**What needs to be done**
Convert the lines starting with the line that contains "You are a computer-use agent." and going on through the line that contains "click(430, 117)" into a numbered list, leaving out blank lines and pictures.

**Input records**
(begin)

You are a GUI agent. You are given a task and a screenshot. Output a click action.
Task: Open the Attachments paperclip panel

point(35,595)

(end)
(begin)

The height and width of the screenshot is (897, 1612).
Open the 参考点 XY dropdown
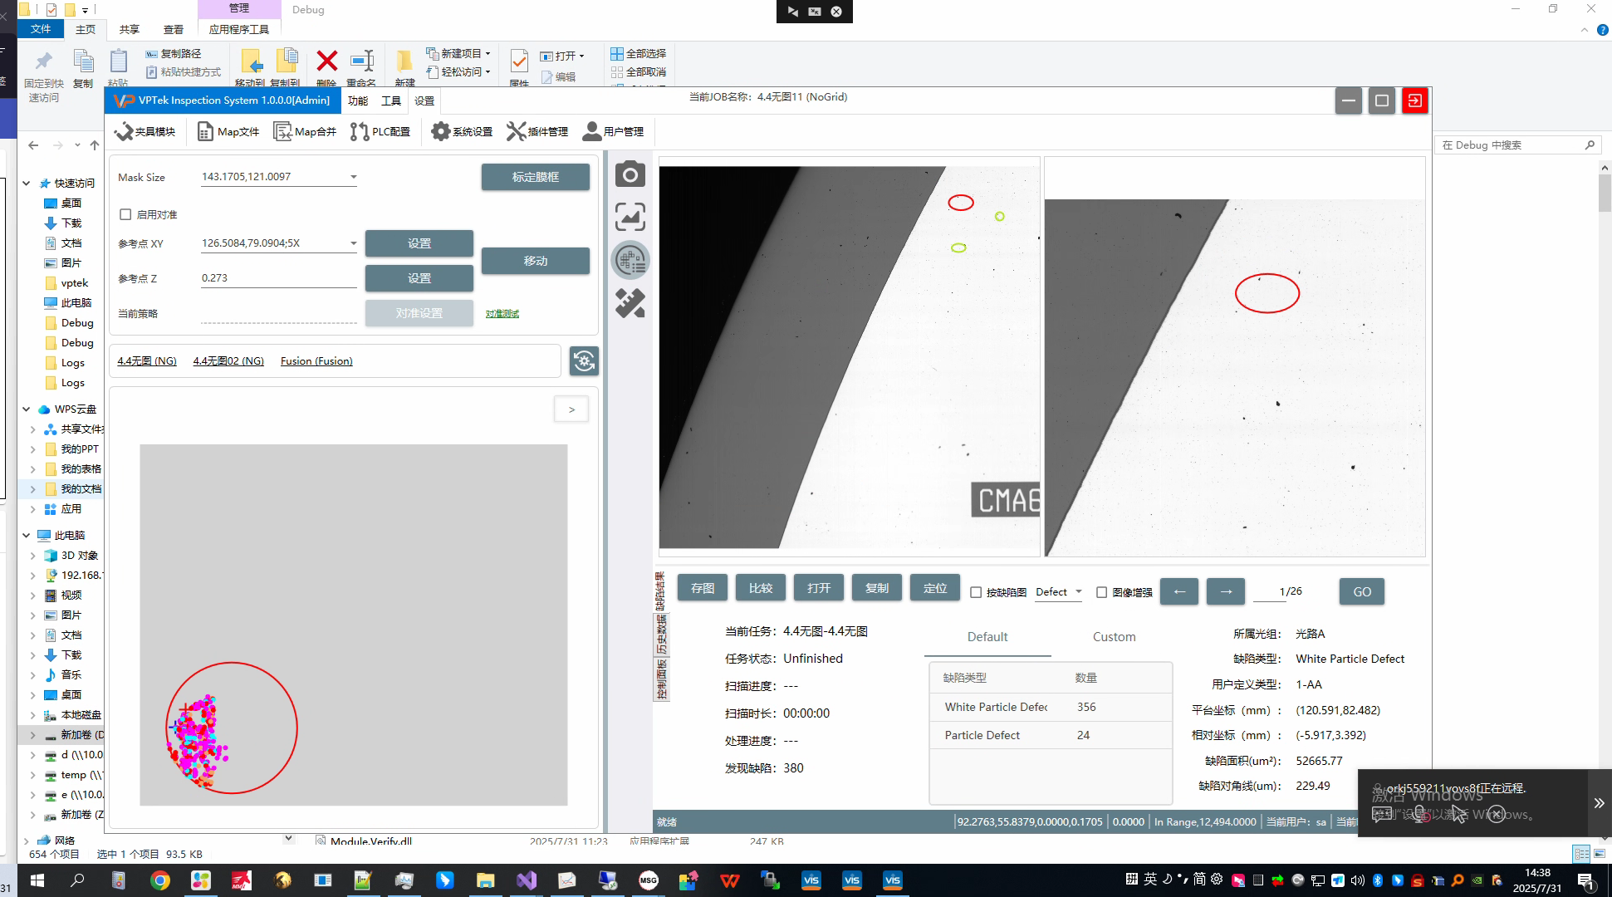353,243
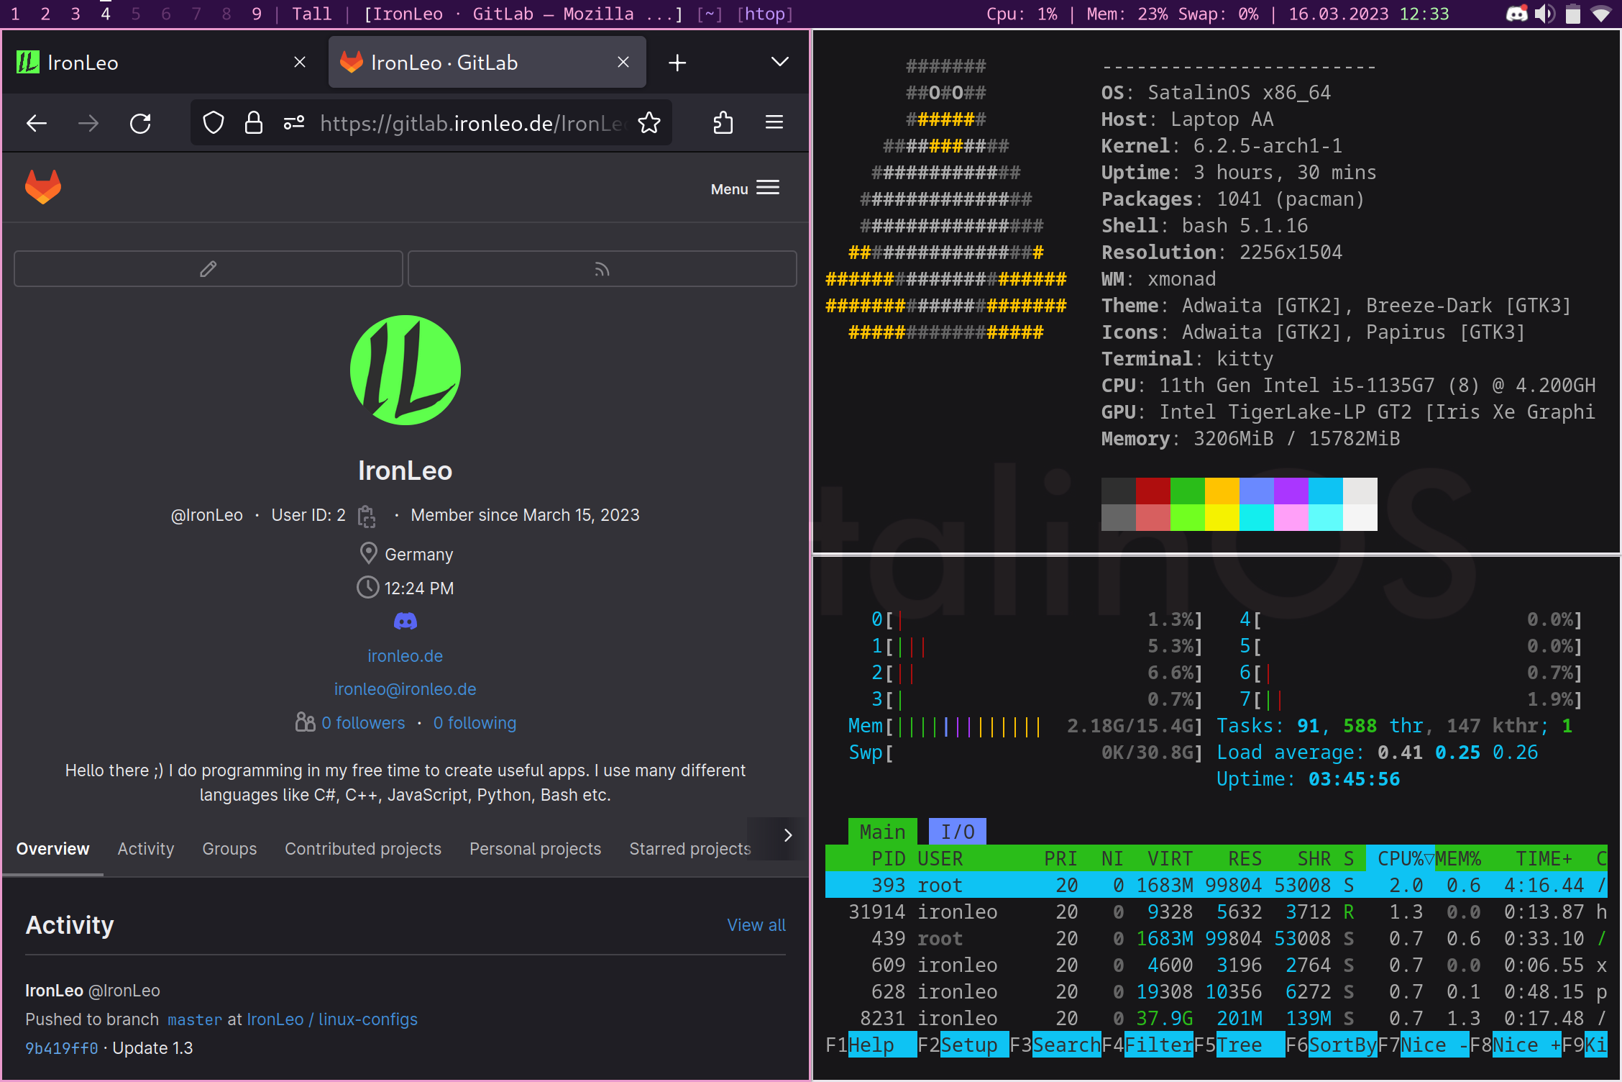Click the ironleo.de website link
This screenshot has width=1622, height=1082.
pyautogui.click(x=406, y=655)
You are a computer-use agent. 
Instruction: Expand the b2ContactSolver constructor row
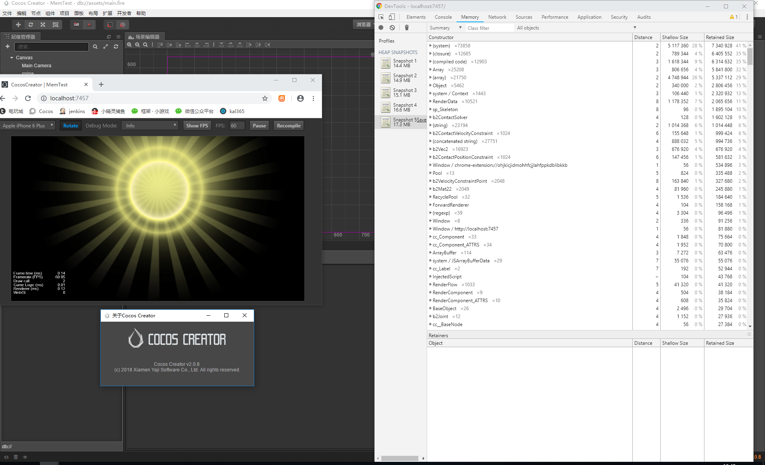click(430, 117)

(end)
(begin)

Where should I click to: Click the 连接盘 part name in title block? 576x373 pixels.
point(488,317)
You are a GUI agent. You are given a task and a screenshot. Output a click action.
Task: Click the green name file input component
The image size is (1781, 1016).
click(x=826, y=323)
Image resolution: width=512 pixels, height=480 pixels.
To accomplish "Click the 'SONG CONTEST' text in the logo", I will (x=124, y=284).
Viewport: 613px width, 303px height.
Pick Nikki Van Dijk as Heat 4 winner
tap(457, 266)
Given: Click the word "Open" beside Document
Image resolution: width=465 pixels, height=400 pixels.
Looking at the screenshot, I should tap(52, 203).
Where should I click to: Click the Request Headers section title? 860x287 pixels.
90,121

(end)

**Solution to this problem**
1. You are a computer-use agent. 
2. Instruction: Expand the b2ContactSolver constructor row
3. click(430, 117)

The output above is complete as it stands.